Bremen hat vor kurzem seine Bootsmesse verloren und bekommt nun eine Bootsmesse. – So jedenfalls lauten die Pläne, die heute dem Weser-Kurier zu entnehmen sind. Pläne wohlgemerkt, die schon überraschend konkret klingen. Mit an Bord, und das überrascht dann schon etwas: Die Bremer Wirtschaftsförderung, die auch Veranstalter der wegen mangelnder Rentabilität gerade nach Hamburg verkauften „boatfit“ war.

Natürlich wird darum auch alles etwas kleiner und überschaubarer. Statt mit den rund 11.000 Besuchern der letzten boatfit rechnen die Initiatoren der Idee nun eher mit 2.000 Interessierten. Statt an teure Messehallen, denkt man zudem an das Bürgerhaus, in dessen Saal rund 30 Aussteller passen sollen. Dazu fällt einem eine einfache Kaufmannsregel ein:

Sinken Kosten parallel zu den Einnahmen, wird der Betrieb zwar etwas billiger, bleibt aber unrentabel.

Neue Messe in Bremen wenig neue Ideen

  • Was bleibt: Refit und Bootsbau sollen das Kernthema ausmachen.
  • Was verpasst wurde: Konsequente Umsetzung des Kernthemas.

Denn den Titel „Messe“ hatte schon die alte Messe in Bremen eigentlich nicht verdient. Er lag nahe, weil das Event in den Bremer Messehallen stattfand, daneben lagen die Qualität des letzten Februarwochenendes in den vergangenen Jahren woanders, wie auch Mitinitiator Klaus Schlösser, der bis zum Verkauf der boatfit das Seminarprogramm organisierte, sagt:

„Die boatfit hatte aufgrund ihrer inhaltlichen Qualität einen Wert auch als Treffpunkt“, zitiert ihn der Weser-Kurier in seinem Artikel.

Diesen Gedanken sollten die Aktiven rund um die Idee gern weiterdenken. Denn das Konzept einer defizitären Bootsmesse mit Schwerpunkt Refit einfach nur im Kleinen neu aufzulegen klingt mehr nach kindlicher Bockigkeit, denn nach einem Plan. Vor allem blendet es aus, dass zehn Jahre boatfit den Bremer Steuerzahler vermutlich mehr gekostet haben, als die ausstellenden Unternehmen durch die Messe in dieser Zeit zusammen verdient haben dürften.

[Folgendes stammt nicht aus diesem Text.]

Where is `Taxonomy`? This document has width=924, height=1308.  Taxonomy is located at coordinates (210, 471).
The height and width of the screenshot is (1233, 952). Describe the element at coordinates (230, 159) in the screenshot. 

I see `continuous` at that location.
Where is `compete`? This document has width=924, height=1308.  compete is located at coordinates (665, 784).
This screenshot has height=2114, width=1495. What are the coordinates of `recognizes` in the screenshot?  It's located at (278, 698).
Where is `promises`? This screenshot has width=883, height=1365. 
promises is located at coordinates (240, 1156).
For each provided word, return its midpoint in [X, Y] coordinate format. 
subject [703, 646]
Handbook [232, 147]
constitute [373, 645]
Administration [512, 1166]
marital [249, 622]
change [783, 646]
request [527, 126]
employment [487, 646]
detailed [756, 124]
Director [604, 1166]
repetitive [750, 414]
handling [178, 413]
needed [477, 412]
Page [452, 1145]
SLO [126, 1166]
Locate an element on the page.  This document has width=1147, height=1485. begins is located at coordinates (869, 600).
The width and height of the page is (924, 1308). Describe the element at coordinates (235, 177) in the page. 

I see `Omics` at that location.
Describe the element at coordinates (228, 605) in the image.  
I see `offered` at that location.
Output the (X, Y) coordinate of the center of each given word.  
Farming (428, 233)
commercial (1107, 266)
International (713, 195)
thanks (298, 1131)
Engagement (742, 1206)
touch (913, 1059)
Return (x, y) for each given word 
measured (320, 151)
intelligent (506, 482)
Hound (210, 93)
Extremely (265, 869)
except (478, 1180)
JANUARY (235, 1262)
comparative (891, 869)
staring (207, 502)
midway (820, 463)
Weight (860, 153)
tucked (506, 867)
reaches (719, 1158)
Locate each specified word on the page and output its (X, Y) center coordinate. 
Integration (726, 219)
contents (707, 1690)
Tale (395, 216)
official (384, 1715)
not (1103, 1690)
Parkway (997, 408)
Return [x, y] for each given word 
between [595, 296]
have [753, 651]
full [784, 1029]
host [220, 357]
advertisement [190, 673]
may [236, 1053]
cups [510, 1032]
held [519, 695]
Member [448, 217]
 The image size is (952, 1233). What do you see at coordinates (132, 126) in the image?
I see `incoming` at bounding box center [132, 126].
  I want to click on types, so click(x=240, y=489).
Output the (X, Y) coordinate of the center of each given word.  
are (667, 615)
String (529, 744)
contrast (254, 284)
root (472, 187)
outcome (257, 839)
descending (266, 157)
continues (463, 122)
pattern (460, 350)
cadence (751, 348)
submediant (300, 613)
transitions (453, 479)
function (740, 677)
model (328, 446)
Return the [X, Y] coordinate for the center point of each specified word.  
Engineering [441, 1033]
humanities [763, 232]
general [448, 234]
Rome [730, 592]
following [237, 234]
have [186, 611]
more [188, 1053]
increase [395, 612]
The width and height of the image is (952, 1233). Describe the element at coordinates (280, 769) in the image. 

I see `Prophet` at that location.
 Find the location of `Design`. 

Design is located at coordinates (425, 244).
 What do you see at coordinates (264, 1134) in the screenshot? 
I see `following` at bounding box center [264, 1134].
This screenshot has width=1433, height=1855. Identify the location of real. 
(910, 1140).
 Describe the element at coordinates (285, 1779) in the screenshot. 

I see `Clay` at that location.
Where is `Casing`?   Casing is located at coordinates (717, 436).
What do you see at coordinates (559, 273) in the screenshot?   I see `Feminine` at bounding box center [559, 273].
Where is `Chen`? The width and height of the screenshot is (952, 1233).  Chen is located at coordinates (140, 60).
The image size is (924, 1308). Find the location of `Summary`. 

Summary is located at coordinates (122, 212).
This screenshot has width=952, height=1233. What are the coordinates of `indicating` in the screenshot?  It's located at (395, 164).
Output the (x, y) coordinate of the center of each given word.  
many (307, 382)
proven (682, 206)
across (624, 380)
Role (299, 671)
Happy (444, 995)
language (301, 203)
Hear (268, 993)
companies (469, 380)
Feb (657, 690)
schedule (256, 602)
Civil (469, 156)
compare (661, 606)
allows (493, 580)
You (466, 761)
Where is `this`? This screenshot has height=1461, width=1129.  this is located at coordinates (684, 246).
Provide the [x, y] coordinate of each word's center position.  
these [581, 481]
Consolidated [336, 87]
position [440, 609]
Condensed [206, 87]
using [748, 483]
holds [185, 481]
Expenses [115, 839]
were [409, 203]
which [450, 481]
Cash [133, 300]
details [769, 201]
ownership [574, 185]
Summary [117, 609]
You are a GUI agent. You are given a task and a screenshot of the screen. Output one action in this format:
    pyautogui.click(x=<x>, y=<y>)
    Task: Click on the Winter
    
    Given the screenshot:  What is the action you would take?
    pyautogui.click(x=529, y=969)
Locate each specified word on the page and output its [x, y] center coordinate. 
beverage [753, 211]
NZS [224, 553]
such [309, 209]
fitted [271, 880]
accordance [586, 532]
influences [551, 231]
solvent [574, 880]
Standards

Refit-Know-How statt Messe

Dabei ist unbestritten, dass das Seminar und Vortragsprogramm der Bremer boatfit die eigentliche Triebkraft war. Nach Bremen kam man nicht, um Innovationen zu bestaunen, nicht zum Einkaufen und neue Boote gab es dort auch nie zu sehen. Den Weg an die Weser unternahmen die Besucher vor allem, um dort zu lernen.

Dass die Informationsdichte eines zweitägigen Fach-Events nicht verlustfrei vom neuen Eigentümer der Marke in die neun Tage dauernde Publikumsmesse hanseboot übernommen werden kann, liegt auf der Hand. Auch, weil die Aussteller dafür über diesen Zeitraum kaum die Ressourcen aufbieten werden, die an einem Wochenende möglich sind.

Extreme Qualität der Vorträge und enge Taktung war und bleibt daher der Schlüssel zum Erfolg der Bremer Idee. Die Ausstellung aber sollte bestenfalls schmückendes Beiwerk sein.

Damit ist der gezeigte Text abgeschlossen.